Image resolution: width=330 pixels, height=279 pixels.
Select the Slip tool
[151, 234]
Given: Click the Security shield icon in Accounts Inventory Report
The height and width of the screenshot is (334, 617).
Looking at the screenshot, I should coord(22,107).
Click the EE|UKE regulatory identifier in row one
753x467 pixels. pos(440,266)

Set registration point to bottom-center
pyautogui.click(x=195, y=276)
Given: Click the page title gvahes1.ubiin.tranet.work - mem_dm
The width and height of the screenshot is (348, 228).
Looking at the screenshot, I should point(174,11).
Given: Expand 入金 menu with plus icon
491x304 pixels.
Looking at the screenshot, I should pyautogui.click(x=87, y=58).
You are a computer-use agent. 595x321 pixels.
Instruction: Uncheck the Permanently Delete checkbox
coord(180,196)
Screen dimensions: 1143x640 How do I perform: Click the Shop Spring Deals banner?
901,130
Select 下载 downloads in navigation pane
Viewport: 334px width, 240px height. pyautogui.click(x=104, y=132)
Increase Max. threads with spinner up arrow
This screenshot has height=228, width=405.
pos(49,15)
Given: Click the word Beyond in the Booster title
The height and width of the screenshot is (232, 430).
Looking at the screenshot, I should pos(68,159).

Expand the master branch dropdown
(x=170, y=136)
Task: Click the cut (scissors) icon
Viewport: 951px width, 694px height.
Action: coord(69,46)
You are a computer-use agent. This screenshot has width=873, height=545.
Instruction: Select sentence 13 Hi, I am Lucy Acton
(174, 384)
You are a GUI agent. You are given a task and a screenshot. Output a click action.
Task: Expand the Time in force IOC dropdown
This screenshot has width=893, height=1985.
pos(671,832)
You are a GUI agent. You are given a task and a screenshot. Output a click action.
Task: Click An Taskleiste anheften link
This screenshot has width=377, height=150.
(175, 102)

□ □ □

:: TASK ::
Nothing in the material may change; reproduce it all.

:: ANSWER TO THE EXERCISE ::
Image resolution: width=330 pixels, height=279 pixels.
Select the Slip tool
[151, 234]
Given: Click the Security shield icon in Accounts Inventory Report
The height and width of the screenshot is (334, 617).
Looking at the screenshot, I should coord(22,107).
Click the EE|UKE regulatory identifier in row one
753x467 pixels. pos(440,266)

Set registration point to bottom-center
pyautogui.click(x=195, y=276)
Given: Click the page title gvahes1.ubiin.tranet.work - mem_dm
The width and height of the screenshot is (348, 228).
Looking at the screenshot, I should point(174,11).
Given: Expand 入金 menu with plus icon
491x304 pixels.
Looking at the screenshot, I should pyautogui.click(x=87, y=58).
You are a computer-use agent. 595x321 pixels.
Instruction: Uncheck the Permanently Delete checkbox
coord(180,196)
Screen dimensions: 1143x640 How do I perform: Click the Shop Spring Deals banner?
901,130
Select 下载 downloads in navigation pane
Viewport: 334px width, 240px height. pyautogui.click(x=104, y=132)
Increase Max. threads with spinner up arrow
This screenshot has height=228, width=405.
pos(49,15)
Given: Click the word Beyond in the Booster title
The height and width of the screenshot is (232, 430).
Looking at the screenshot, I should pos(68,159).

Expand the master branch dropdown
(x=170, y=136)
Task: Click the cut (scissors) icon
Viewport: 951px width, 694px height.
Action: coord(69,46)
You are a computer-use agent. This screenshot has width=873, height=545.
Instruction: Select sentence 13 Hi, I am Lucy Acton
(174, 384)
You are a GUI agent. You are given a task and a screenshot. Output a click action.
Task: Expand the Time in force IOC dropdown
This screenshot has width=893, height=1985.
pos(671,832)
You are a GUI agent. You are given a task and a screenshot. Output a click action.
Task: Click An Taskleiste anheften link
This screenshot has width=377, height=150.
(175, 102)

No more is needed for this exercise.